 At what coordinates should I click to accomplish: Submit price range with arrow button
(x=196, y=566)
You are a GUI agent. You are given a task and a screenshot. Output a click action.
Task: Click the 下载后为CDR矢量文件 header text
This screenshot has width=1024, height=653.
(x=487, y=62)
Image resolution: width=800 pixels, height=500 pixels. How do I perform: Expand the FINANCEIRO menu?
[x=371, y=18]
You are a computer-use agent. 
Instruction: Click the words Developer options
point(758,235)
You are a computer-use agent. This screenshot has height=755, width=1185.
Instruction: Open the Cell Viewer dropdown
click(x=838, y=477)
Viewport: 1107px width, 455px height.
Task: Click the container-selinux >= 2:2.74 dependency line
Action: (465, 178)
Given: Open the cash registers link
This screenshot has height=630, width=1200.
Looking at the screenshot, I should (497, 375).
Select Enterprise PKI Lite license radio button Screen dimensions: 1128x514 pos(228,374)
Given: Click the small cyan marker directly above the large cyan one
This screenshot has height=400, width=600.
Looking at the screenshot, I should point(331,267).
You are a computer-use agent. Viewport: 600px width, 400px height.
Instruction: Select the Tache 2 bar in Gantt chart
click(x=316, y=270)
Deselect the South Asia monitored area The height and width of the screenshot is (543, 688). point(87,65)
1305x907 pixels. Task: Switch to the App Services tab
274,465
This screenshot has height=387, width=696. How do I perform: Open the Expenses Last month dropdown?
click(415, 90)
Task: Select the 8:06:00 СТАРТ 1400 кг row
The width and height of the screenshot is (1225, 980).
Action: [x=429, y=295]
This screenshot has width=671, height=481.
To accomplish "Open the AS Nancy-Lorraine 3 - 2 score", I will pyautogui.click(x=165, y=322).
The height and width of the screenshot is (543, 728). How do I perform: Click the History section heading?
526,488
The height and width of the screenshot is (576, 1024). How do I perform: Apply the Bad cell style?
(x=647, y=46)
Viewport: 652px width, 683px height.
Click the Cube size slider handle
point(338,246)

________________

Required action:
Your answer should be the exact lines above from the one with "Instruction: Click the" through the one with "You are a computer-use agent. Viewport: 600px", both included, and nothing besides.

Task answer:
Instruction: Click the words Developer options
point(758,235)
You are a computer-use agent. This screenshot has height=755, width=1185.
Instruction: Open the Cell Viewer dropdown
click(x=838, y=477)
Viewport: 1107px width, 455px height.
Task: Click the container-selinux >= 2:2.74 dependency line
Action: (465, 178)
Given: Open the cash registers link
This screenshot has height=630, width=1200.
Looking at the screenshot, I should (497, 375).
Select Enterprise PKI Lite license radio button Screen dimensions: 1128x514 pos(228,374)
Given: Click the small cyan marker directly above the large cyan one
This screenshot has height=400, width=600.
Looking at the screenshot, I should point(331,267).
You are a computer-use agent. Viewport: 600px width, 400px height.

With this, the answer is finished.